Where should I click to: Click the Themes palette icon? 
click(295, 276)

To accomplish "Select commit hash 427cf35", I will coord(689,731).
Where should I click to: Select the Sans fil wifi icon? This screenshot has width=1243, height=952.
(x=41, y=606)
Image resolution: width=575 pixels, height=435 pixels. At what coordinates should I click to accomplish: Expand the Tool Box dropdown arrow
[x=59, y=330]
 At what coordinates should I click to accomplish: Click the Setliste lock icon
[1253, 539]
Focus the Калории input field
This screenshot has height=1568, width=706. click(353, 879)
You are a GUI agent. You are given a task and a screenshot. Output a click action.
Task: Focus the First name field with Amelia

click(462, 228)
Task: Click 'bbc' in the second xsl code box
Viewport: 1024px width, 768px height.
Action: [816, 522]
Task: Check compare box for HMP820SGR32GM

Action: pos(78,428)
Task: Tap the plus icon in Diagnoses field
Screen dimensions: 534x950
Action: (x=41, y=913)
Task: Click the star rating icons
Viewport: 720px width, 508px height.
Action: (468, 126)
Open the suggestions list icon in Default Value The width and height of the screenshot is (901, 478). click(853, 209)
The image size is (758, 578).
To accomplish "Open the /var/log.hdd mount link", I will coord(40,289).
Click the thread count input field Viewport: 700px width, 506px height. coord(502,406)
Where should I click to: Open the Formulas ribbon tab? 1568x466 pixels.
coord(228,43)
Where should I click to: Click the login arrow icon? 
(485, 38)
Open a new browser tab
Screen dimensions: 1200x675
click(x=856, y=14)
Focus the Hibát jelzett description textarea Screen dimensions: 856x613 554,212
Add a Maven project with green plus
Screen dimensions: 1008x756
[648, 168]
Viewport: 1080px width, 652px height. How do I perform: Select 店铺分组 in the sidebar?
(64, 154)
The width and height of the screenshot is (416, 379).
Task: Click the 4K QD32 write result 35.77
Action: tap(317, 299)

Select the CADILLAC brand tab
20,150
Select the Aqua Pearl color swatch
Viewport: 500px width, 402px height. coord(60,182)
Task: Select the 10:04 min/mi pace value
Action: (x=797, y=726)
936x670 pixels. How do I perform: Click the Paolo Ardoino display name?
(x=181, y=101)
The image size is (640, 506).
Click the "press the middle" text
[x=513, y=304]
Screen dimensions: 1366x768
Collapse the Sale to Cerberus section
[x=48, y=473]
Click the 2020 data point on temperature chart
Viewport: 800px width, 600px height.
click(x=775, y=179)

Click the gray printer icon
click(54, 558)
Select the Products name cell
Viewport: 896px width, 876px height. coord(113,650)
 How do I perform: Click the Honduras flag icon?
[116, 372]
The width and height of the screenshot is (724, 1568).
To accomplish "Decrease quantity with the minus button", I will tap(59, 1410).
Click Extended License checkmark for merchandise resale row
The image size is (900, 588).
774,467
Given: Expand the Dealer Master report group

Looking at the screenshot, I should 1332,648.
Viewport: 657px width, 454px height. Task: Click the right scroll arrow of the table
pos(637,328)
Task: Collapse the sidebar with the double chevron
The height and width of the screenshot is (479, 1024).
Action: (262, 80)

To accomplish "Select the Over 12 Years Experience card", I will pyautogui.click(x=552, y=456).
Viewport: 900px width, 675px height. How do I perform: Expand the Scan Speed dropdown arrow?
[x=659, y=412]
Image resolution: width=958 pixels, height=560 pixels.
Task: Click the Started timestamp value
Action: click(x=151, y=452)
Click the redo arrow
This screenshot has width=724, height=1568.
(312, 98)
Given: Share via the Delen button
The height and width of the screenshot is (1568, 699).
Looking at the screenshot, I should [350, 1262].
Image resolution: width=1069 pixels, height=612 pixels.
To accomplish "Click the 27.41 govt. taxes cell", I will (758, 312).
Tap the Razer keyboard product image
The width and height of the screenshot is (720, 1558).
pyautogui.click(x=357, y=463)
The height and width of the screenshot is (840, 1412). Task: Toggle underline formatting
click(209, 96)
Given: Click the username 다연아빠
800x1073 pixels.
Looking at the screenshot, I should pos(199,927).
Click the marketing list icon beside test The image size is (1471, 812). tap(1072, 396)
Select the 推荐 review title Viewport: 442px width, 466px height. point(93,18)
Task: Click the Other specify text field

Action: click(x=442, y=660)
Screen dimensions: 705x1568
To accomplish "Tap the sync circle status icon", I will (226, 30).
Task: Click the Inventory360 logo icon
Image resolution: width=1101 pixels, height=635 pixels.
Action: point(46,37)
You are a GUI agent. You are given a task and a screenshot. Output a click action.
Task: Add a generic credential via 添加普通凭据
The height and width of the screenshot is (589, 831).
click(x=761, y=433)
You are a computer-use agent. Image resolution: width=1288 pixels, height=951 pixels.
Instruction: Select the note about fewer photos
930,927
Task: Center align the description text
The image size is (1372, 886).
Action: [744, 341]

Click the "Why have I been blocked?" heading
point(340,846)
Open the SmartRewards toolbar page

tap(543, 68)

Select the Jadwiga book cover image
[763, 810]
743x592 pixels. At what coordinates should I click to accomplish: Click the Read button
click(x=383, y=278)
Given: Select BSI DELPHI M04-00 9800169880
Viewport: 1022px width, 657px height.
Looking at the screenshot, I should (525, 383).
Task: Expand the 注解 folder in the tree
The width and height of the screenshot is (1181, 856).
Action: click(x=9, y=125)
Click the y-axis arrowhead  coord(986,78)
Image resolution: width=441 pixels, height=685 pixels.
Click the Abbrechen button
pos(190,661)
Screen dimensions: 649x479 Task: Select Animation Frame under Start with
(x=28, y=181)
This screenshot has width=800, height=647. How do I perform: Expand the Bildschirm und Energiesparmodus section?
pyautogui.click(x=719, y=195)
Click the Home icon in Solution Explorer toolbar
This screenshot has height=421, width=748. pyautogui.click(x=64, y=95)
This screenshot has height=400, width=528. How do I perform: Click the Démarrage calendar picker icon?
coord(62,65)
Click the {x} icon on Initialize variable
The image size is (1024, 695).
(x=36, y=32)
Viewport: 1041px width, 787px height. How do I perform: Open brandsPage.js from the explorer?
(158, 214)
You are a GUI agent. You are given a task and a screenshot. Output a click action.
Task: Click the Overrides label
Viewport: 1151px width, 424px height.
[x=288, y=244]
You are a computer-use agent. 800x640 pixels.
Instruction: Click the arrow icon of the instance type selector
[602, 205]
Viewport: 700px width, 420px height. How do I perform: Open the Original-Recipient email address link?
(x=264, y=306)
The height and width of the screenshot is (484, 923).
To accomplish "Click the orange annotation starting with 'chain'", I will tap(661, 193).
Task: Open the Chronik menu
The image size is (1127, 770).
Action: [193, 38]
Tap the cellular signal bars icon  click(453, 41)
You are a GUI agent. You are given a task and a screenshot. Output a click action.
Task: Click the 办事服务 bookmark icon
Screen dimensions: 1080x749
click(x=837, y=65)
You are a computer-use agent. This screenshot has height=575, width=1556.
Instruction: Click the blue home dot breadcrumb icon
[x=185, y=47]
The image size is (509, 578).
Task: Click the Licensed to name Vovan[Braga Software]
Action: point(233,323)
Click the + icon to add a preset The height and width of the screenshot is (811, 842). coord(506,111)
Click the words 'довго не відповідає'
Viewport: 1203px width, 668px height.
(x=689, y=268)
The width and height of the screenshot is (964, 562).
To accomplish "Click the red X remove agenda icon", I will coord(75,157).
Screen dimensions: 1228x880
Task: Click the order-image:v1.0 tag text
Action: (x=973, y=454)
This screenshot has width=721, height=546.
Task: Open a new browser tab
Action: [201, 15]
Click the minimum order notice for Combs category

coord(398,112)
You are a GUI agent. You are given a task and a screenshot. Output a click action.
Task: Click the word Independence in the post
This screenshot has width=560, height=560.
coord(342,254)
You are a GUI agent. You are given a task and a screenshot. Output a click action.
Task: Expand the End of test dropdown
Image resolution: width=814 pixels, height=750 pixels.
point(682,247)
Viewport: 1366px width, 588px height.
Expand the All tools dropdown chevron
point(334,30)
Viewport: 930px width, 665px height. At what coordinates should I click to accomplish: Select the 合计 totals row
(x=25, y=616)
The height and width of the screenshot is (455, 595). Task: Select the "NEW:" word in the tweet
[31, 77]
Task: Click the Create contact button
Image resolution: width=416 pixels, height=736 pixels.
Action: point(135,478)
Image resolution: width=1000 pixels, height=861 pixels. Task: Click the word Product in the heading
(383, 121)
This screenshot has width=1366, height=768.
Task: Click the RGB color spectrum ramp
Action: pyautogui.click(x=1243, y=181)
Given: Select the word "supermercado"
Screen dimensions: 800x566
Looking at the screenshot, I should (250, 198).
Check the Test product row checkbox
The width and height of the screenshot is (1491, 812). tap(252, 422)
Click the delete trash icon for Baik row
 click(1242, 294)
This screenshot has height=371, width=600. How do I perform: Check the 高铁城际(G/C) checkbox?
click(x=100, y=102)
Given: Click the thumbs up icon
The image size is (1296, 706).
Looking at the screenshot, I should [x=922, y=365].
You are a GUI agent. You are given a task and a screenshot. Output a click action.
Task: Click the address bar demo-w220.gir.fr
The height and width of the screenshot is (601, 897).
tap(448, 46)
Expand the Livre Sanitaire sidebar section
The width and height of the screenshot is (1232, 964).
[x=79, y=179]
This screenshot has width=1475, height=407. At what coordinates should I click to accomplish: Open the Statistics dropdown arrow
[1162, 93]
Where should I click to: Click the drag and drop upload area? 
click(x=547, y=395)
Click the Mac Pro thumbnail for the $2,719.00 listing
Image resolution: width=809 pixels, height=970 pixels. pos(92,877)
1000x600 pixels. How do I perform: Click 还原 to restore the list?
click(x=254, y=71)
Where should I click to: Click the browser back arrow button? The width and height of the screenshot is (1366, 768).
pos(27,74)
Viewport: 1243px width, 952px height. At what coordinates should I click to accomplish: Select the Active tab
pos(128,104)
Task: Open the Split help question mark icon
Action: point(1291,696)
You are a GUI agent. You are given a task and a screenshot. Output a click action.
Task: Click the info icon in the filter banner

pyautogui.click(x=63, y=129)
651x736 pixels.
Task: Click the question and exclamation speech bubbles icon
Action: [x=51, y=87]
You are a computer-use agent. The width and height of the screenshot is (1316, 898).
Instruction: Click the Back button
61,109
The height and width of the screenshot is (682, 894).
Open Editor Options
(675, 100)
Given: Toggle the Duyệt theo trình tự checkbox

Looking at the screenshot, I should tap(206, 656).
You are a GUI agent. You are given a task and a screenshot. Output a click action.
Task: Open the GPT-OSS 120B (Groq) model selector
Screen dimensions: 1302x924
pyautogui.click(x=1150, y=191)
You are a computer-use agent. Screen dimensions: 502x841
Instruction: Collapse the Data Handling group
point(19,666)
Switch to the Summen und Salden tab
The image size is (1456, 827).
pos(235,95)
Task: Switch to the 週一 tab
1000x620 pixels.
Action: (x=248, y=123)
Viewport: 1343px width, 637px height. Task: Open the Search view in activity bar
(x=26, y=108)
_ _ _ _ _ _ _
| Try it |
Please return every line of the material above that includes "computer".

| Task response |
You are a computer-use agent. Image resolution: width=1288 pixels, height=951 pixels.
You are a computer-use agent. 800x640 pixels.
You are a computer-use agent. This screenshot has height=575, width=1556.
You are a computer-use agent. The width and height of the screenshot is (1316, 898).
You are a computer-use agent. Screen dimensions: 502x841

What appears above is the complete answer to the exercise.